Editor’s Note: This article was originally published on the blog of Ecoagriculture Partners (Landscapes Blog for People, Food and Nature).
In recent decades, Peru has experimented with policy reforms to promote more sustainable forest management. At the same time, donors and NGOs have introduced community forestry initiatives that have tried to encourage rural people to participate legally in the forestry sector.
However, it’s not clear whether these efforts have had a widespread positive effect on forest use. In a recent review of community forest management in the Peruvian Amazon by CIFOR, we found that even though there has been a great deal of research documenting forest use by rural people in the Peruvian Amazon, there is still a general lack of systematic analysis. We couldn’t find any comprehensive assessments of the effectiveness of existing programs to promote community forestry or benefit local people.
Roughly 60 percent of Peru is covered by forests, primarily in the Amazon. Indigenous groups, riverine people, Brazil-nut gatherers and colonist farmers all depend on these forests to varying degrees and engage with forest value chains and markets in different ways.
Our review found that efforts to promote sustainable forest management with rural people have been narrower than this variability might imply, typically centered on communities and communal governance, including everything from studies of common-pool resource management by indigenous peoples to NGO supported community forest management (CFM) projects attempting to commercialize timber and non-timber forest products (NTFPs). While all of these initiatives are highly relevant to improving local livelihoods and enhancing our understanding of the dynamics of local peoples’ use and management of their resources, a significant gap emerges: the forgotten majority of smallholder households that work independently and outside of communal/cooperative structures.

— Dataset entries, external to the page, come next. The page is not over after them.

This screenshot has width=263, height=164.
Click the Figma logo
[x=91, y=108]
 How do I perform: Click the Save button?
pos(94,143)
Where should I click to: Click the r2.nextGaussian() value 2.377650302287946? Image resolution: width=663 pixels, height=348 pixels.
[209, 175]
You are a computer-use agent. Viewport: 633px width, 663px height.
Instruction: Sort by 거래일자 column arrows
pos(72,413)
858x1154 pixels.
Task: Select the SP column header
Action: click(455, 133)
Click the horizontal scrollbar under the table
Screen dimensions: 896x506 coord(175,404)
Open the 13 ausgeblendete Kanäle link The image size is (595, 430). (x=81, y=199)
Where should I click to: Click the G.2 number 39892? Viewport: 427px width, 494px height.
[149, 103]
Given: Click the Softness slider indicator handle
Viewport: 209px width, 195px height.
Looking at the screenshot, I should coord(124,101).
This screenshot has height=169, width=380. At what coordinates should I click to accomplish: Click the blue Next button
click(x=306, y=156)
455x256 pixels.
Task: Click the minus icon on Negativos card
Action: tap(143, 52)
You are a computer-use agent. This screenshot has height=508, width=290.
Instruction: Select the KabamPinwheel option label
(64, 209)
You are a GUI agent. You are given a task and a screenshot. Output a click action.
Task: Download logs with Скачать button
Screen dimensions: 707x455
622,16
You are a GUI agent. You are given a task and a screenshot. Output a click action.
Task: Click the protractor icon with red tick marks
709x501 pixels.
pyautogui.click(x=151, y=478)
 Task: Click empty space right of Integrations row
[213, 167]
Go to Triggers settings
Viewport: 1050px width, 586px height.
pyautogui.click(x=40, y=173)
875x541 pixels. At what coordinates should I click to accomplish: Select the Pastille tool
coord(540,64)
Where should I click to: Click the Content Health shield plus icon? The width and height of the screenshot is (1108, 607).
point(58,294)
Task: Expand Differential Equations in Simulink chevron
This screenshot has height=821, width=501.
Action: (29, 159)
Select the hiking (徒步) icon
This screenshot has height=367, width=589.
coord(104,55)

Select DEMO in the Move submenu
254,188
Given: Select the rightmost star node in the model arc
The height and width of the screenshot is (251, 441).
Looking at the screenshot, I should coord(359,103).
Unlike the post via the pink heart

In this vein, CIFOR has been working on a myriad of research initiatives to enhance our understanding of these dynamic systems. Our review emphasized that rural people, who make up about half of Peru’s Amazonian population, currently live in rural settlements that fall outside of Peru’s legal definition of community. According to 2007 census data from the Instituto Nacional de Estadística e Informática, this means about 1.86 million Peruvians out of a total regional population of 3.7 million. As a result, they are often excluded from CFM research and initiatives. These people receive little attention even though they actively manage the farm-forest interface (for better or worse) and are dependent upon forest resources for a significant portion of their livelihoods. As such, our report highlights the need to consider these smallholder systems under the wider umbrella of CFM and expand the definition to include both externally supported projects and endogenous forest use and management practices.
These studies indicate that smallholders can be active players in local markets for forest goods
In prior work by CIFOR and partners comparing NGO-led CFM projects and informal logging negotiated between individual community members and logging companies in Brazil, Bolivia and Peru, Medina and colleagues found that 96% of the families had worked independently and informally with companies, while less than 2 percent had worked collectively in “CFM projects,” which tried to comply with legal frameworks. In the majority of cases, the stocks of ‘commercial’ timber (i.e. slow-growing hardwoods) were quickly depleted after a few years, and the smallholders negotiating with loggers were receiving a relatively low economic return. However, the management of hardwoods does not encompass the full spectrum of smallholder use of forests.
Often smallholders also work with alternative species that are outside the mainstream markets and are not prioritized by policy makers and development planners. For example, current research (funded by USAID) with smallholders in Ucayali, Peru, has found that planks from the fast-growing pioneer species bolaina (Guazuma crinita) not only provide a major source of building materials, but the production and processing system supports thousands of households in the region. Similarly, in the Ecuadorean Amazon, low value species like pigüe (Piptocoma discolor) — used to make crates for fruit and vegetables — can play an important role filling gaps in household income streams. As farmers are frequently managing the natural regeneration of these species in fallows associated with their agricultural production, they are likely more sustainable than the extraction of slow-growing hardwoods described above.
These studies indicate that smallholders can be active players in local markets for forest goods. While the production activities of individual households may seem relatively insignificant, smallholders as a group are significant contributors to the forestry sector. Given their importance together with their relative marginalization from access to credit and the current lack of policy initiatives to support their inclusion, smallholder management systems merit further study.